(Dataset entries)
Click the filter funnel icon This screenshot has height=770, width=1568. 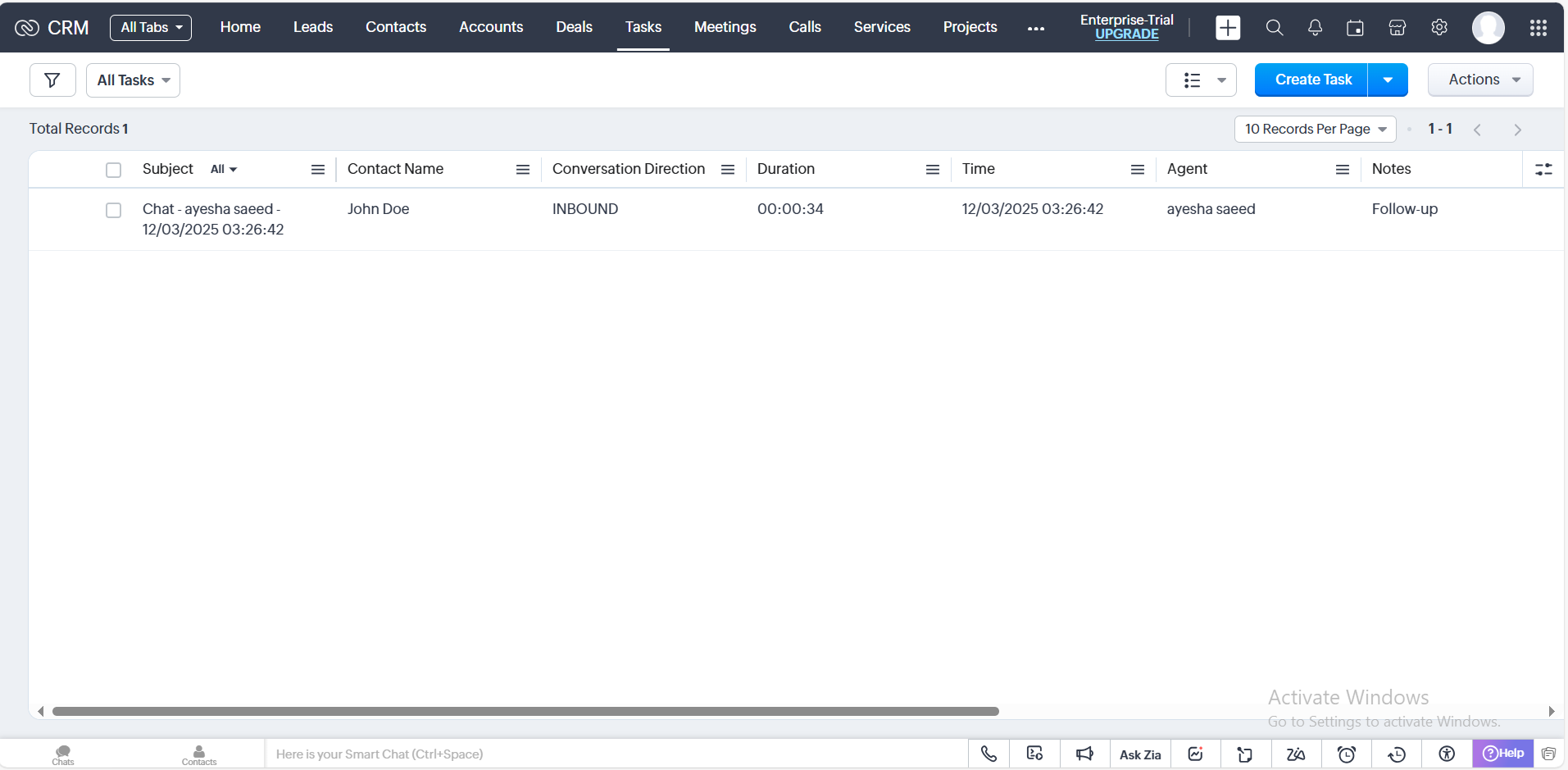[52, 80]
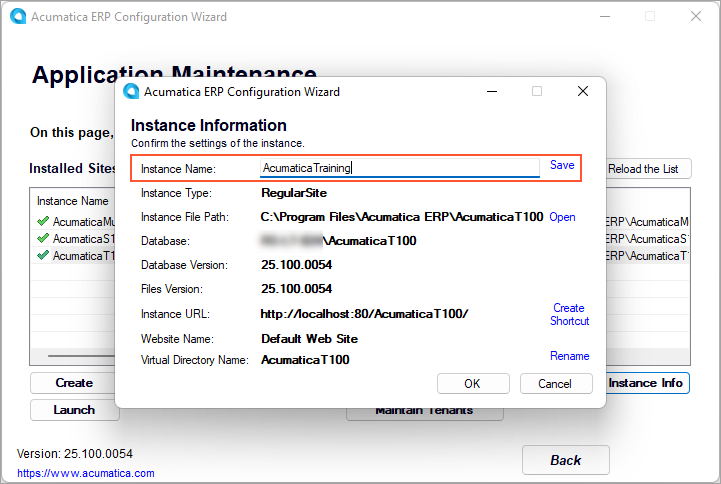Click the Reload the List button
Viewport: 721px width, 484px height.
pos(649,169)
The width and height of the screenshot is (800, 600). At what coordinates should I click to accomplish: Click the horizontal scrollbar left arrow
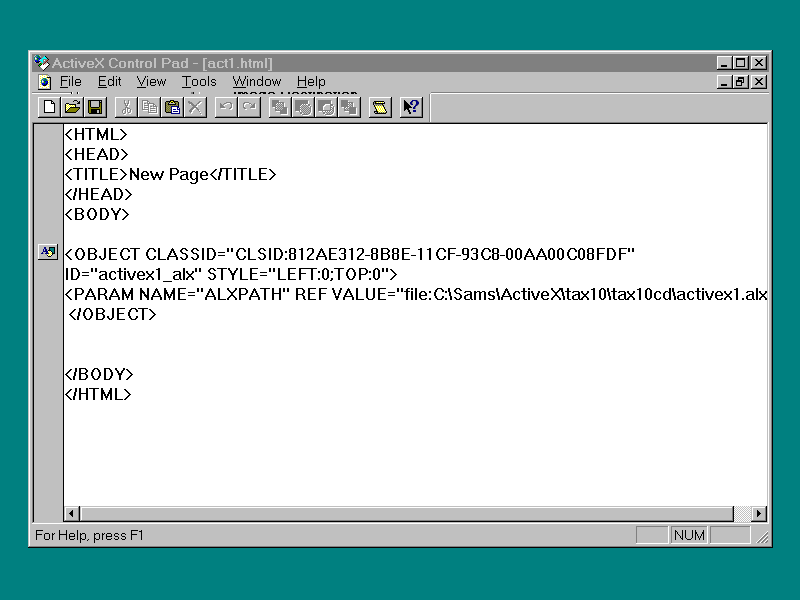tap(72, 514)
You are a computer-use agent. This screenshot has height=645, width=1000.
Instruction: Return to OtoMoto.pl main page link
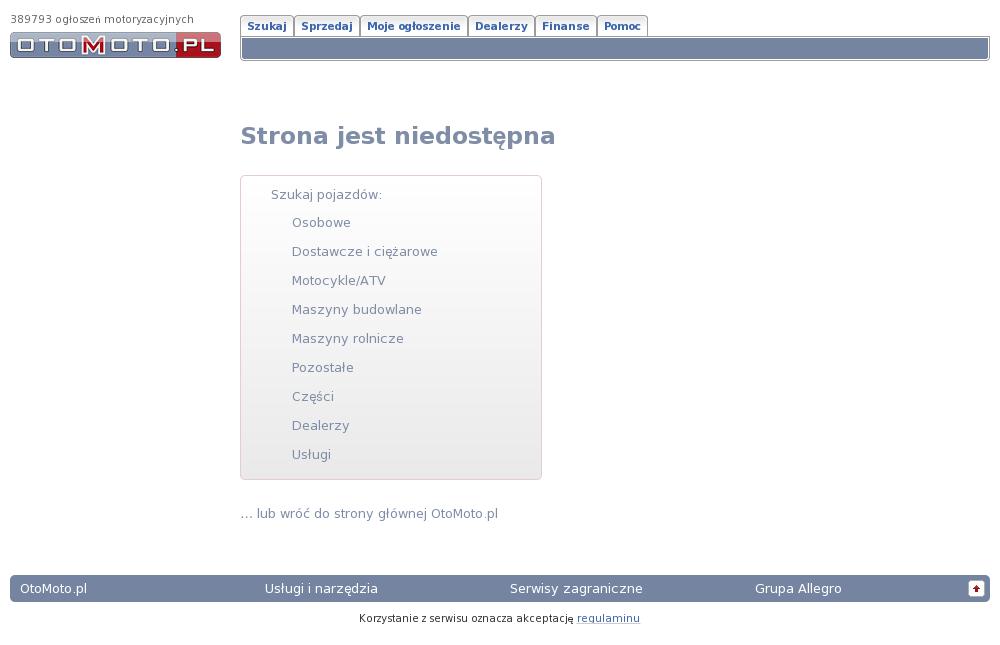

**Work task:** Copy out only the lines from the one containing "The width and" to the end of the entries, unchanged. Drop the pictures.

**Answer section:**
The width and height of the screenshot is (800, 600). At what coordinates should I click to accomplish: Click the horizontal scrollbar left arrow
tap(72, 514)
You are a computer-use agent. This screenshot has height=645, width=1000.
Instruction: Return to OtoMoto.pl main page link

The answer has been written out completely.